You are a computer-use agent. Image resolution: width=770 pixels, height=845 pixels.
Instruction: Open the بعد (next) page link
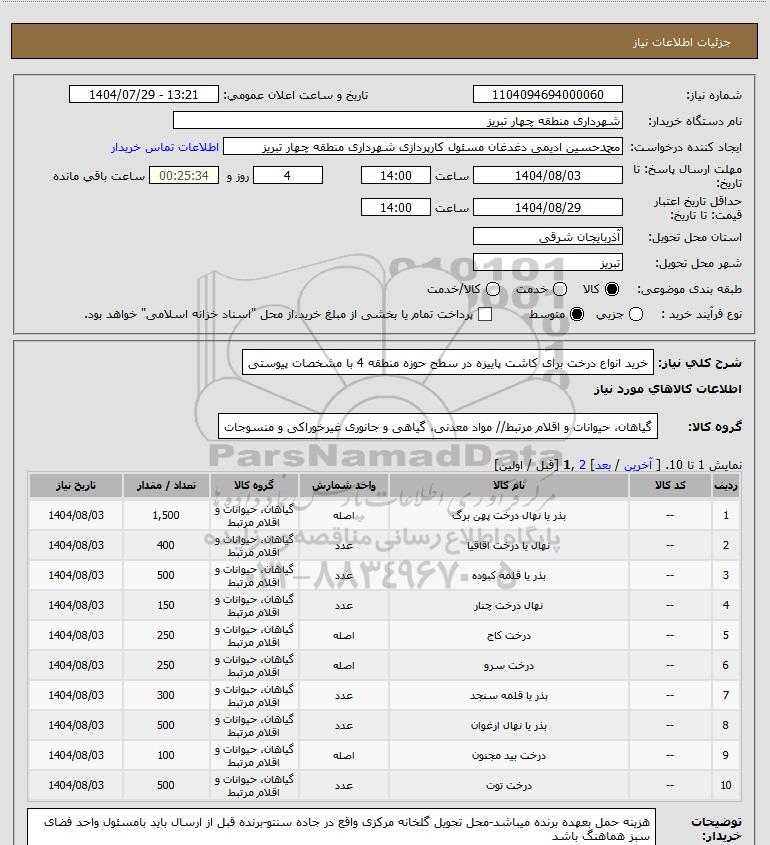602,465
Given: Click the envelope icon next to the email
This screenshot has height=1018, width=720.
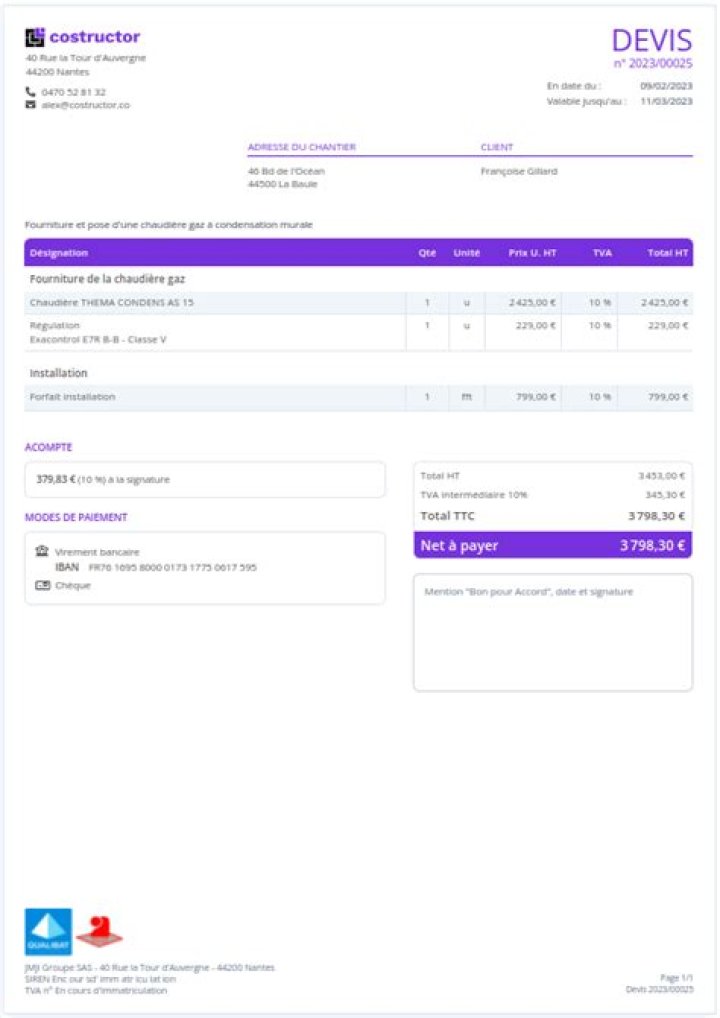Looking at the screenshot, I should [30, 104].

§ WHAT YOU HAVE TO DO: Could you print the material above word for word and skip the images?

§ RESPONSE TO THE TASK:
You are a computer-use agent. Image resolution: width=770 pixels, height=845 pixels.
Instruction: Open the بعد (next) page link
602,465
Given: Click the envelope icon next to the email
This screenshot has height=1018, width=720.
Looking at the screenshot, I should [30, 104].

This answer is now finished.